▶ [Work to be completed]
Would you retype, word for word, only the lines from the one holding "Click the Opponent header in Kills panel" through the final line of the entries below, without the pictures?

Items from a data source
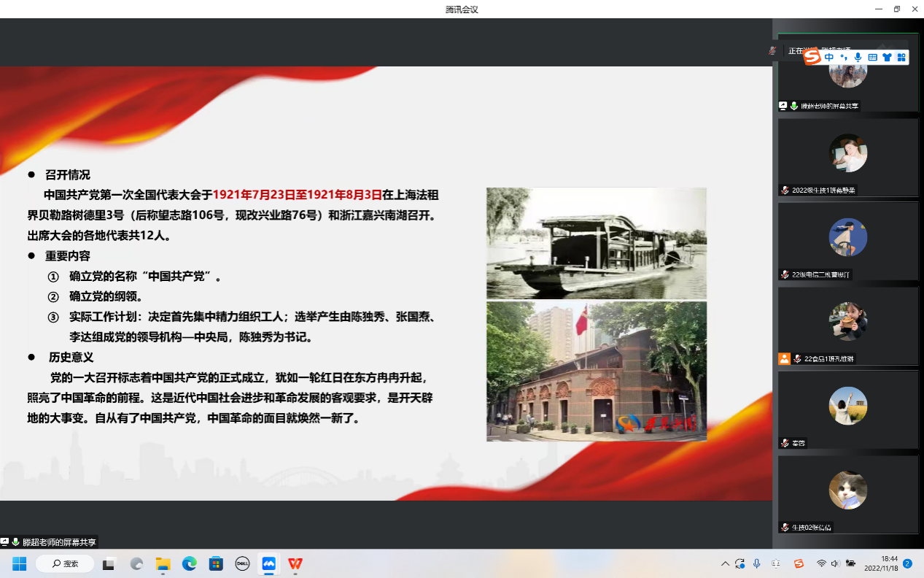Click the Sogou voice input microphone
Screen dimensions: 924x578
858,57
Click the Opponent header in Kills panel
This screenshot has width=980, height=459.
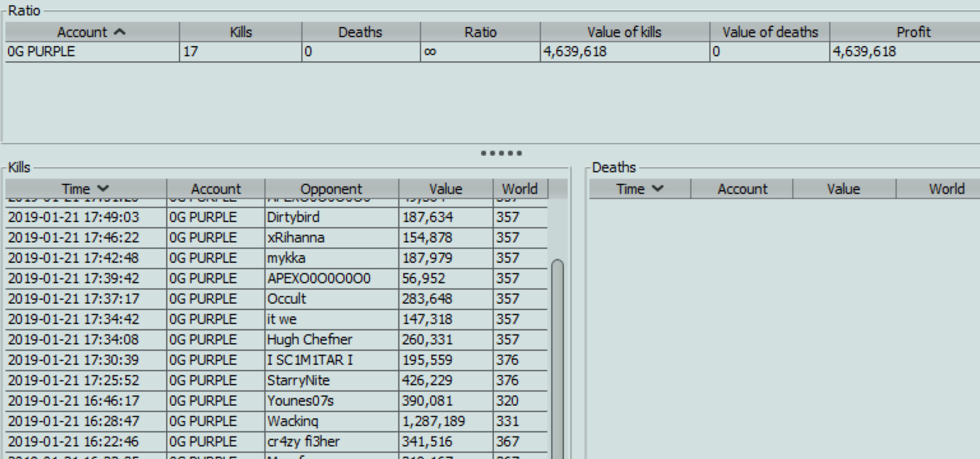pyautogui.click(x=332, y=189)
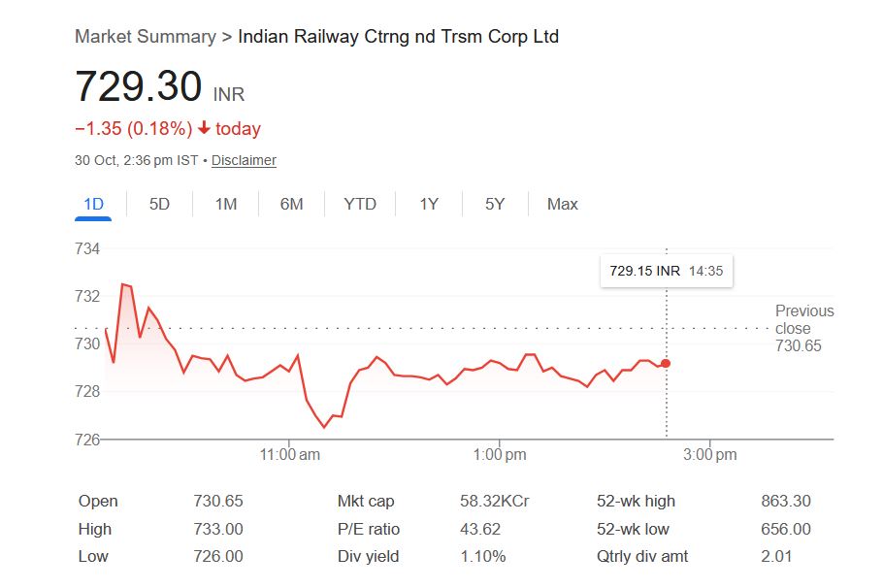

▶ [Result]
Click the Opponent header in Kills panel
This screenshot has width=980, height=459.
pyautogui.click(x=332, y=189)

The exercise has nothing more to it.